My friend and colleague [redacted] suggested I contact you about pitching a reported essay on my weekly trips to the gym with my mom (who just turned 98 years old). Mom moved in with us about 13 years ago, and that’s how long she’s been working with a personal trainer. I’ve attached some clips, and I’ve also attached a video taken last week of mom doing leg curls. Here’s the pitch:

My badass mom

At 98-years-old, my mom is the darling of the bodybuilders at our local gym. Her longtime fitness habit keeps her mobile despite crushing osteoarthritis in her left knee, and shows that we underestimate how much strength we can build at any age.

A few years ago, my mom woke up and complained about pain in her left arm. I wasn’t sure what to do so I called the doctor, who put her through a full day of cardiac testing. One of the tests required Mom to walk at a certain speed on a treadmill. She was around 90-years-old then, and the staff at the cardiac center worried that she’d come tumbling off the equipment. One person stood on each side of her, and one stood behind her, in case Mom lost her balance and fell. They needn’t have worried. Head forward, her legs easily kept pace with the treadmill’s moving belt. Eventually, she turned and looked at one of the hovering attendants and said, “You know, I work out with a personal trainer every week.”

My mom has always valued exercise, and she instilled that in me from an early age. When I was young and we were in the backyard, rather than walk to the house she’d
race me. She kept fit in part by cutting the grass in her large yard, which she did throughout her seventies. After Mom was widowed and no longer wanted to live alone, she moved in with us. That was thirteen years ago, and at first, the transition didn’t go well. Mom missed her old neighborhood and felt isolated on our rural street. To get her socialized and keep her osteoarthritis at bay I signed her up for an aerobics class and took the class with her. She and the instructor Angie hit it off so well that I signed Mom on with weekly, private workouts.
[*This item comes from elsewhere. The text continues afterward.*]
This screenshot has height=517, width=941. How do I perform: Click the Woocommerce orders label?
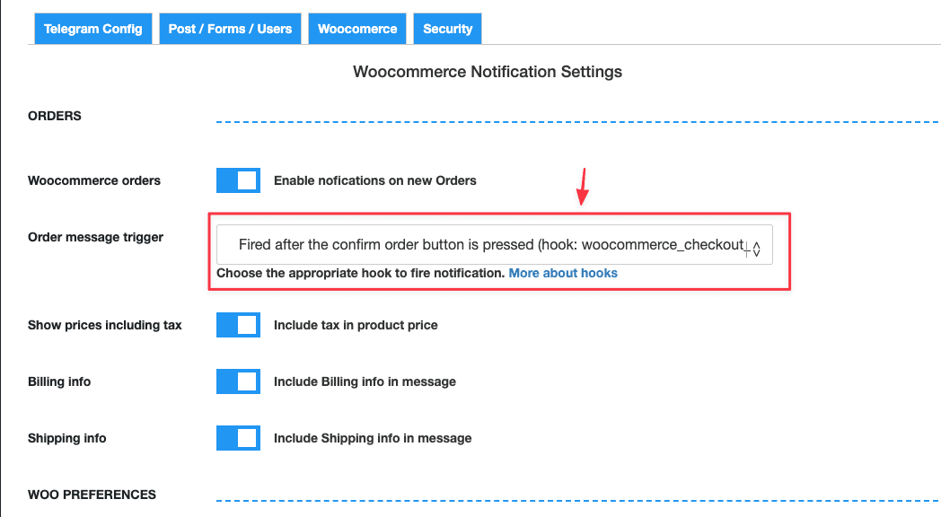[93, 180]
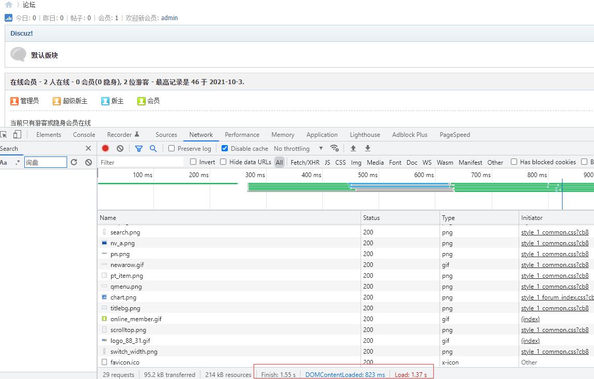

From the start, Angie put Mom, then 85, through a challenging, hour-long program that hit every major muscle group. Mom loved the attention everyone paid her and she got stronger. After a few months Angie had me feel Mom’s abs. They were rock hard. She can still, with only a bit of steadying, climb in and out of the bathtub (she hates showers). There are honestly some weeks that Mom doesn’t feel like going to the gym but she goes anyway, and always tries hard. Today, she does have dementia, which started a few years ago, but I’m convinced that working out has slowed her decline and allowed her to stay with us rather than a nursing home. Plus the experience has enriched our relationship (not to mention making me strong enough to be a high level figure skater both in freestyle and ice dance at age 60–I started when I was age 51).

Plenty of new and ongoing research shows the physical and cognitive benefits of exercise (bone and immune health, fall prevention, hippocampal volume), and I’d certainly include the best of those studies in this article. But I also want to write about the fact that we greatly underestimate the sheer physical strength we’re capable of achieving at any age.

Last week at the gym when I was taking the video of mom doing leg curls, I filmed her second set. I counted along and at 10 reps, I said, “That’s 10 Mom!” Thinking she was done, Mom stopped the exercise. Not very happy with me, Angie turned and said, “She does fifteen.”

Here’s a bit about me: I’m a former bone researcher turned health and science writer. I just had a big feature on postmortem genetic testing in the November issue of Nature Medicine. My feature on knee health in young women will be published in the December issue of Women’s Health. I’m finishing up a prestigious fellowship from the Association of Health Care Journalists. (Of the handful of fellowships awarded, I’m the only freelancer chosen). I’ve been spending a year working on a series of stories about disparities in breast cancer and other types of genetic testing that will also be published in Slate. I also write for Cure, Discover, Nature, and, Scientific American, and I co- produce The Open Notebook (opennotebook-2022.mystagingwebsite.com), a website for science writers.

Here are a few clips that I have in PDF form. I can send more if you like. I look forward to your reply.